ANSWERS: 4
  • Not necessarily. Herpes can be caught by skin contact. Herpes sores can be anywhere - thighs, testicles, penis, vagina, finger tips etc..... So, a condom might not protect you, particularly if the sores can not be covered easily.
  • What Little_Piggy says is true. I believe the 'average protection factor' that condoms offer against herpes is usually quoted at about 40% for genital to genital contact as a maximum (regardless of all other forms of contact which might expsoe you to the virus). For men with a female partner, this is significantly less - while most men do get outbreaks on the head and shaft of the penis which are covered by a condom, women tend to get outbreaks on the vulva, which is not covered by a condom. Some specialist doctors say that condoms may only offer a 0-20% rate of protection for men if their female partner is infected - maybe no protection at all. Plus, the most common way to catch genital herpes in the UK now - 70% of cases - is oral to genital transmission through receiving oral sex from a partner with oral herpes hsv-1. This is especially true for women, since use of dental dams during oral sex is extremely uncommon. Symptoms do not have to be present on the mouth to pass the virus. A lot of people believe that hsv-1 will not pass to the genitals because it 'does not like to be on the genitals' being an oral virus. Actually, it is as likely to infect the genitals as hsv-2 given the opportunity - it is not difficult to pass from the mouth to the genitals at all. However, a typical genital hsv-1 infection will produce fewer outbreaks and be less infectious than an hsv-2 infection.
==========
• **Exercises to complete**
a. List the places on the body that the first of the herpes answers gives as sites where herpes sores can be.
b. According to the herpes answers, what share of genital herpes cases in the UK comes from oral to genital transmission?
c. Write the next part of the herpes answers, following on after their last sentence.

(Collected data entries)
==========
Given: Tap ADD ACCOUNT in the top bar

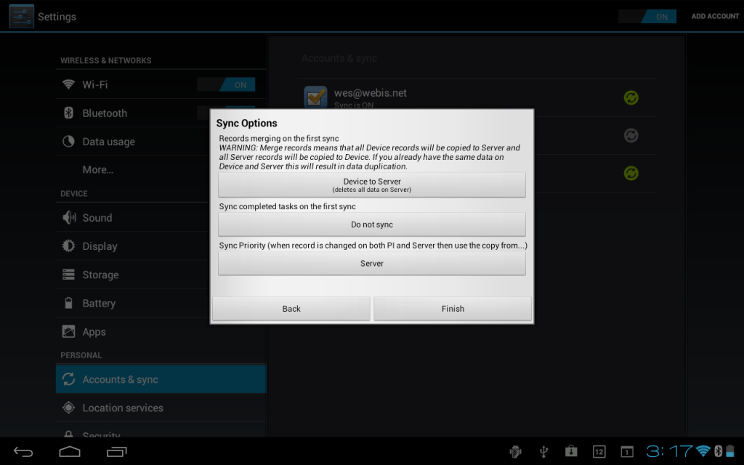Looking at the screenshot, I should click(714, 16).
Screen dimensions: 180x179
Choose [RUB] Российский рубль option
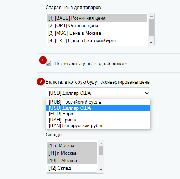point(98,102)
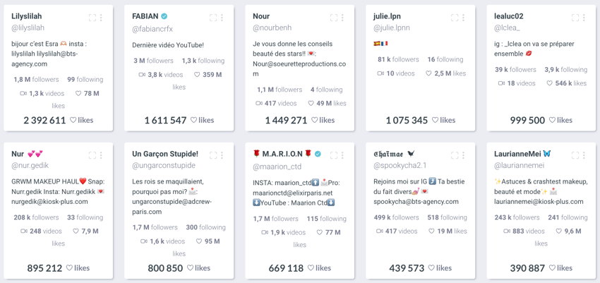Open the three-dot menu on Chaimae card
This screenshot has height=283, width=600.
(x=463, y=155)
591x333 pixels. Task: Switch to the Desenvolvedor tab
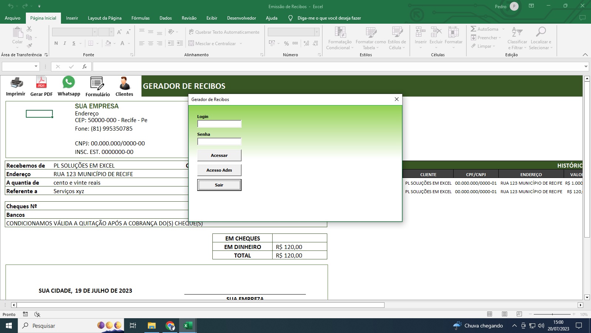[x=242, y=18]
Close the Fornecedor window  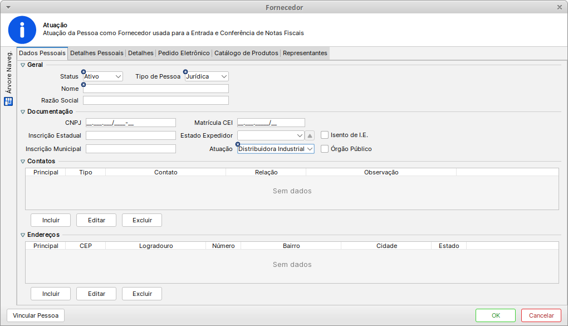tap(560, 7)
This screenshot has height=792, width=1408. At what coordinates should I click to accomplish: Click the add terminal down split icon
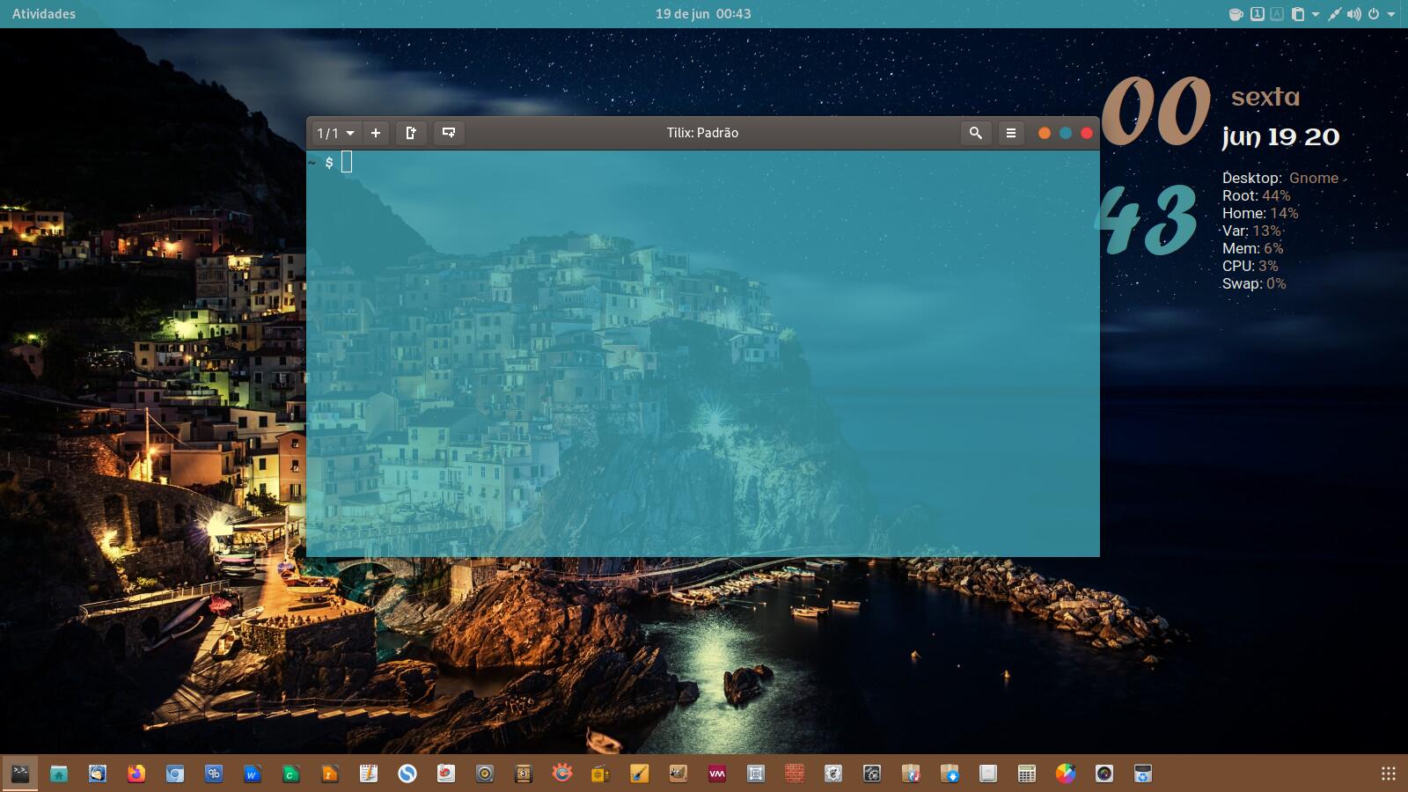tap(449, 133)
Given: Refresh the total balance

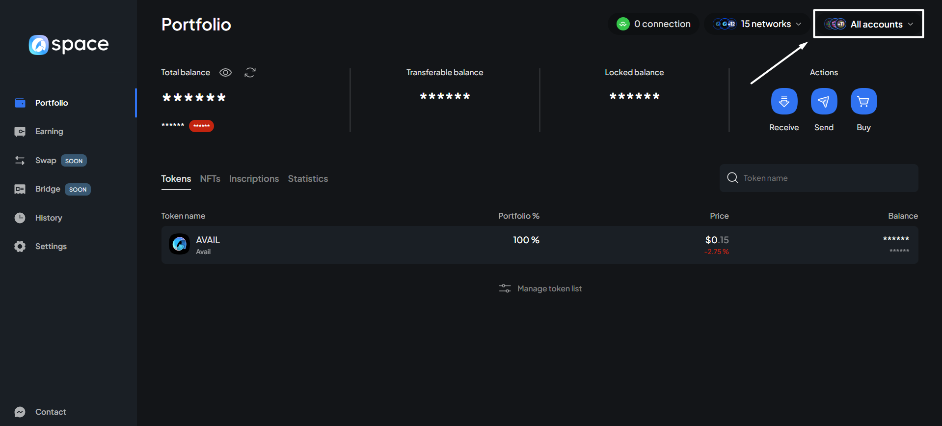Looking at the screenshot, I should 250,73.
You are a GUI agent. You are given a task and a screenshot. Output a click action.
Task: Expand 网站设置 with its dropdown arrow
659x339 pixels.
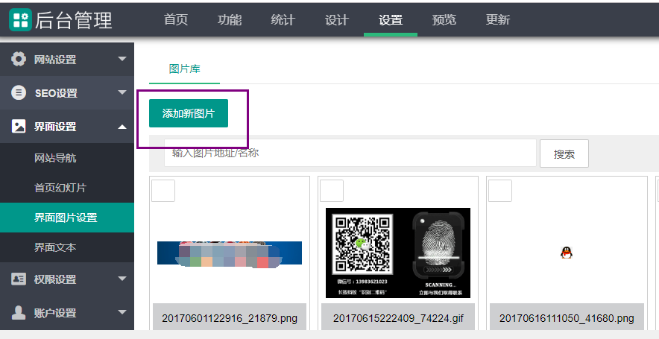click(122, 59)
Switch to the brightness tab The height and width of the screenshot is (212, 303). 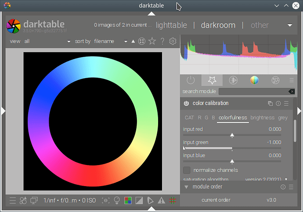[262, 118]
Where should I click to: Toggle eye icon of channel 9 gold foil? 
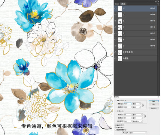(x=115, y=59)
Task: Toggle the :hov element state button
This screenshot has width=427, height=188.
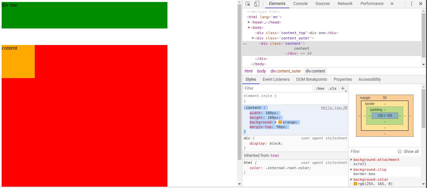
==========
• **Answer set**
a. Thighs, testicles, penis, vagina, and finger tips.

b. 70% of cases.

c.
  • Yes but there is still quite a risk involved.
  • Condoms are better than nothing, but not good enough. Condoms plus the infected partner on acyclovir is better, but there's still risk. Even having sex only when there are no lesions is risky, because the virus lurks even when the skin looks fine. So the only real way not to get it is to keep your clothes on. If you and your partner are serious about each other, though, you might just have to each accept the risk. I'll go out on a limb and say that if you're crazy for each other and want to stay together for a long time, then get tested for other STIs (don't forget the 6-month window period for HIV), get some birth control pills, then throw out the condoms AND the acyclovir and get on with life.